La perla naturale è quindi (quasi) abbandonata, dando vita alla prima industria mondiale di perle coltivate; tra gli anni ’60 e ’70 è il turno della Pinctada Maxima ad essere coltivato, dando come frutti perle molto più grandi e di qualità superiore. Le perle australiane e tahitiane fanno poi la loro comparsa sul mercato e, nonostante il costo oggettivamente più elevato delle akoya giapponesi, invadono il mercato e spopolano grazie ad oculate operazioni di marketing.

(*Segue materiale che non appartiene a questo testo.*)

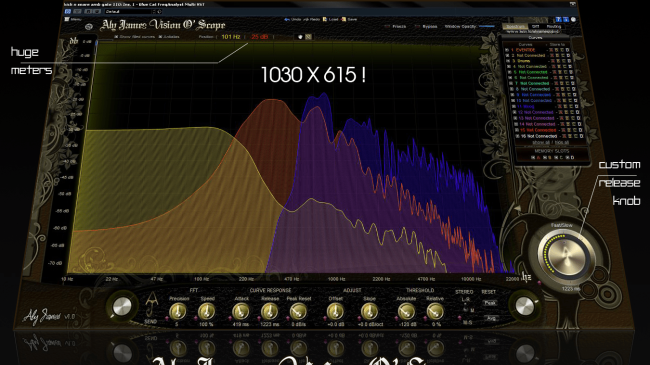Toggle the Freeze checkbox
650x365 pixels.
coord(387,27)
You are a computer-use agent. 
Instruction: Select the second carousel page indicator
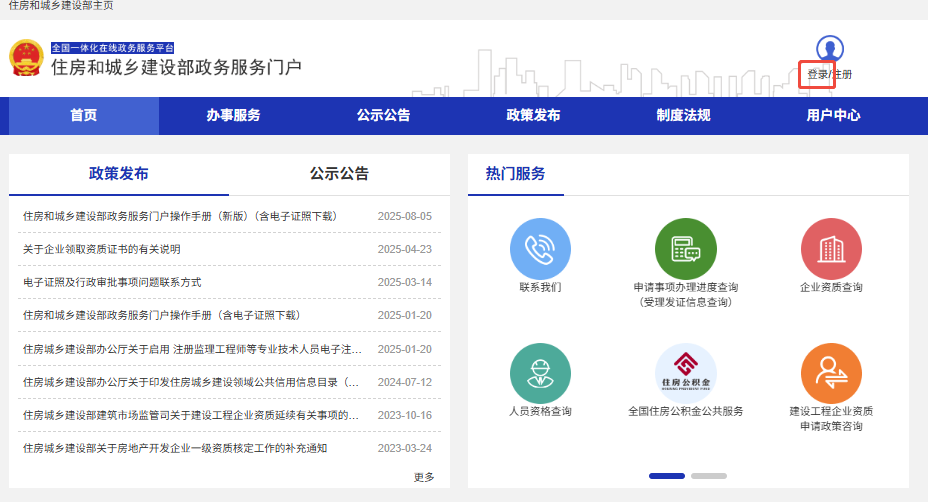pyautogui.click(x=709, y=476)
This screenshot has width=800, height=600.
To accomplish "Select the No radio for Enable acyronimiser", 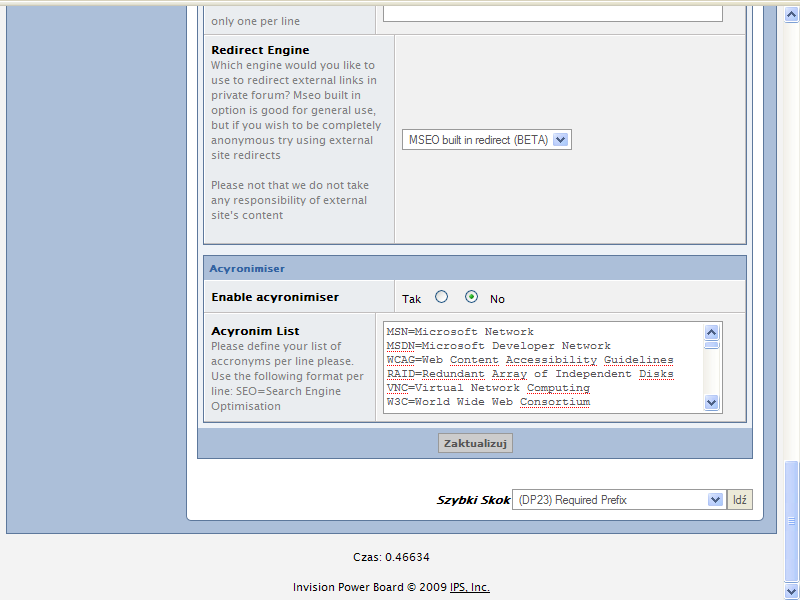I will click(471, 297).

Le akoya vengono così scalzate, per l’eccesso di perle nere che dalla Polinesia si riversano nel mercato senza che il governo del Paese riesca a porvi rimedio. Nel 1996 le cose si aggravano per le pregiate perle giapponesi che subiscono un’ingente perdita a causa di un’epidemia che infetta e uccide 2/3 dei molluschi perliferi. Ma la situazione può andare anche peggio, perchè sulla bilancia del mercato perlifero sbarca anche la Cina.

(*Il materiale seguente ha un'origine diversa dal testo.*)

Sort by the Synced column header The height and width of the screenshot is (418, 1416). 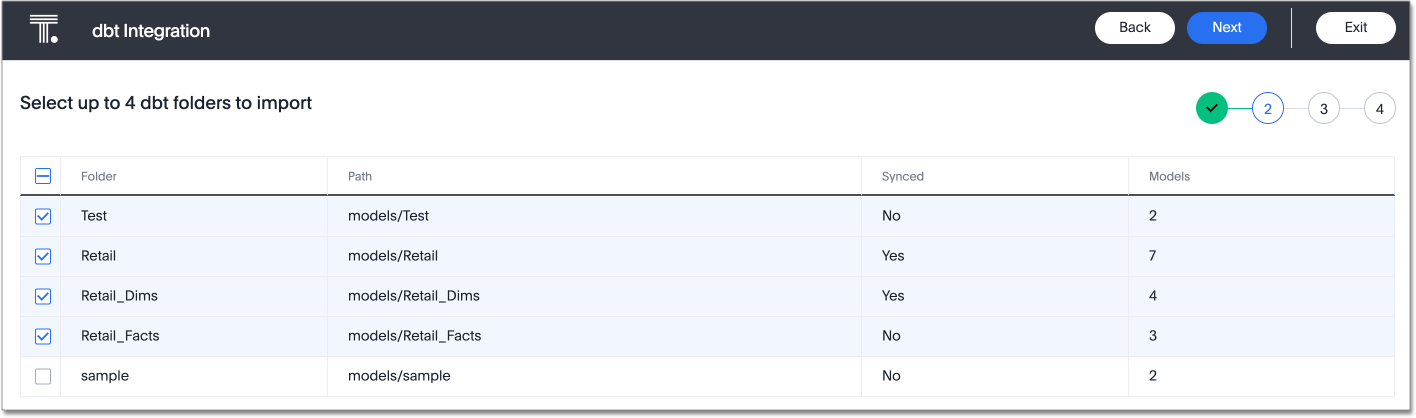(902, 176)
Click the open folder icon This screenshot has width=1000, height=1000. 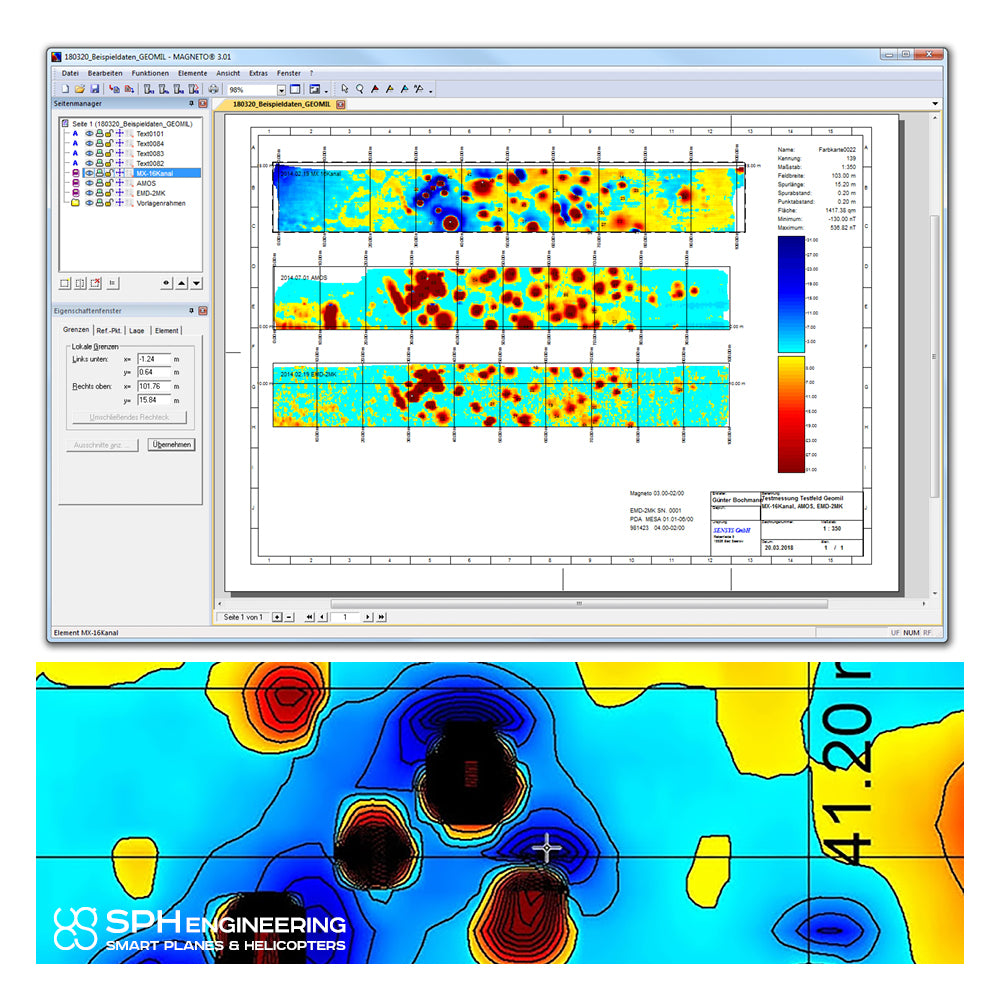click(80, 89)
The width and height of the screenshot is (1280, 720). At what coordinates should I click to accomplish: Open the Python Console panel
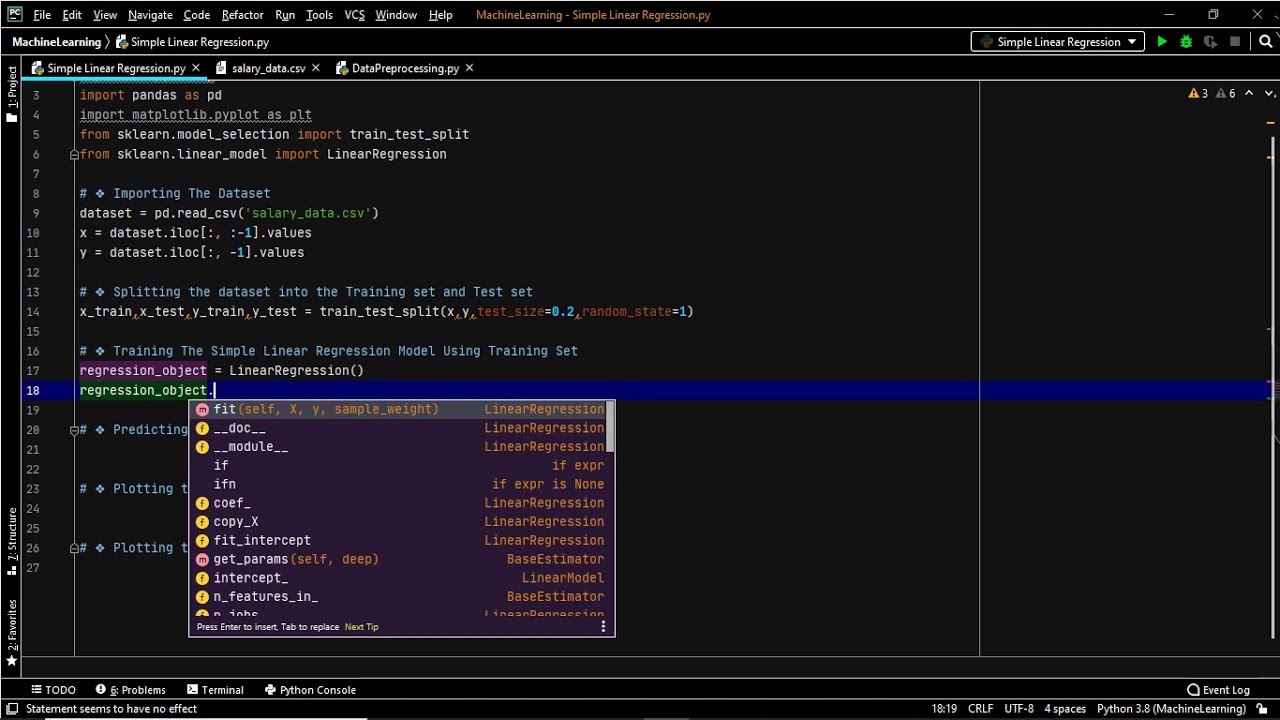click(x=310, y=690)
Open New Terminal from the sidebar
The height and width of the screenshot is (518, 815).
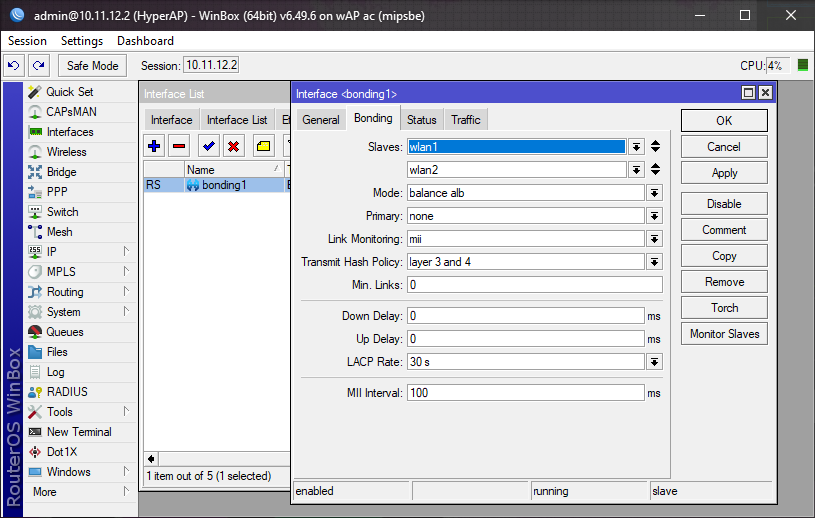(78, 432)
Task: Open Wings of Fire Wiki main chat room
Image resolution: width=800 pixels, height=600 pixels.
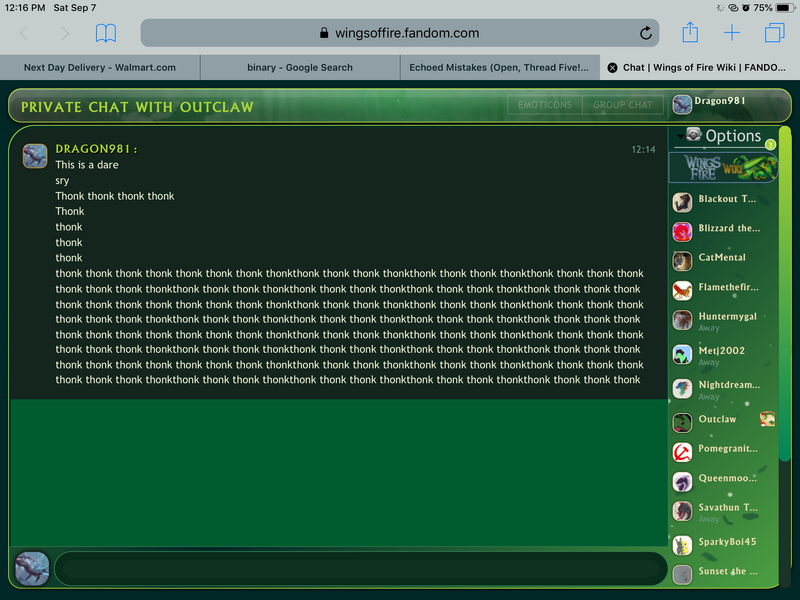Action: pos(723,167)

Se le australiane e le tahitiane sorpassano le giapponesi in pregio, le akoya cinesi le superano di gran lunga in quantità, con una produzione che passa da 5 tonnellate fino ad oltre 20 in soli 7 anni, dal 1993 al 2000: la Cina riesce ad offrire aree climatiche molto simili al territorio giapponese, per questo le farms non si sprecano a fiorire. Ma se si tratta di quantità e non qualità, in quale modo possono concorrere?
Il punto focale è esattamente qui, perchè il Giappone non tarda ad investire in maniera massiccia sui litorali cinesi, prelevando le qualità delle perle cinesi e adattandole agli altissimi standard di qualità nipponici: per questo motivo, secondo gli studiosi del Pearl World International Pearling Journal “una considerevole quantità di fili di perle d’acqua salata esportata dal Giappone sono prodotti in Cina”.